The author is also known for the influential essay An Image of Africa: Racism in Conrad 's Heart of Darkness (1975), a hard-hitting critique of Conrad in which he says the author turned the African continent into "a metaphysical battlefield devoid of all recognisable humanity, into which the wandering European enters at his peril", asking: "Can nobody see the preposterous and perverse arrogance in thus reducing Africa to the role of props for the break-up of one petty European mind?"

The author was born in 1930 in Ogidi, in the southeast of Nigeria, won a scholarship to the University of Ibadan and later worked as a scriptwriter for the Nigeria Broadcasting Service. He chose to write Things Fall Apart in English – something for which he has received criticism from authors including Ngugi wa Thiong'o – but Achebe said he felt "that the English language will be able to carry the weight of my African experience. But . . . altered to suit its new African surroundings."

His fourth novel, in 1966, A Man of the People , anticipated a coup that took place in Nigeria just before the book was published. "I'd ended the book with a coup," said Achebe, "which was ridiculous because Nigeria was much too big a country to have a coup, but . . . that night, we had a coup. And any confidence we had that things could be put right were smashed. That night is something we have never really got over."


Mix of memoir
His most recent work was last year

's mix of memoir and history, There Was a Country , an account of the Nigerian civil war of 1967 to 1970.

Achebe was a supporter of Biafran seccession, but after the end of the civil war in 1970 he took what he described as a “sojourn” in politics. There he found that “the majority of people were there for their own personal advancement”, deciding instead to devote himself to academia.

He went on to write what he called a "limited harvest" of five novels – the most recent of which was 1987's Anthills of the Savannah . "I go at the pace of inspiration and what I can physically manage," he said.
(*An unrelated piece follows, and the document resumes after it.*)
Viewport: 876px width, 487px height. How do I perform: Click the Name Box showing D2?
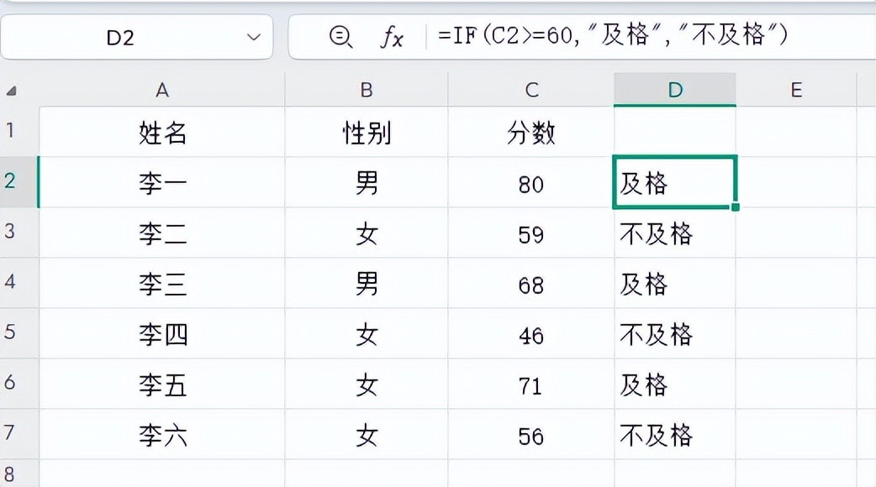click(120, 38)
In 1990 a car accident in Nigeria left him paralysed from the waist down, and forced his move to the US. "I miss Nigeria very much. My injury means I need to know I am near a good hospital . . . I need to know that if I went to a pharmacist the medicine there would be the drug that the bottle says it is," he said in 2007.

Achebe twice rejected the Nigerian government's attempt to name him a Commander of the Federal Republic – a national honour – in 2004 and 2011. In 2004 he wrote that "for some time now I have watched events in Nigeria with alarm and dismay. I have watched particularly the chaos in my own state of Anambra where a small clique of renegades, openly boasting its connections in high places, seems determined to turn my homeland into a bankrupt and lawless fiefdom. I am appalled by the brazenness of this clique and the silence, if not connivance, of the presidency ? Nigeria's condition today under your watch is, however, too dangerous for silence. I must . . . protest by declining to accept the high honour awarded me in the 2004 honours list."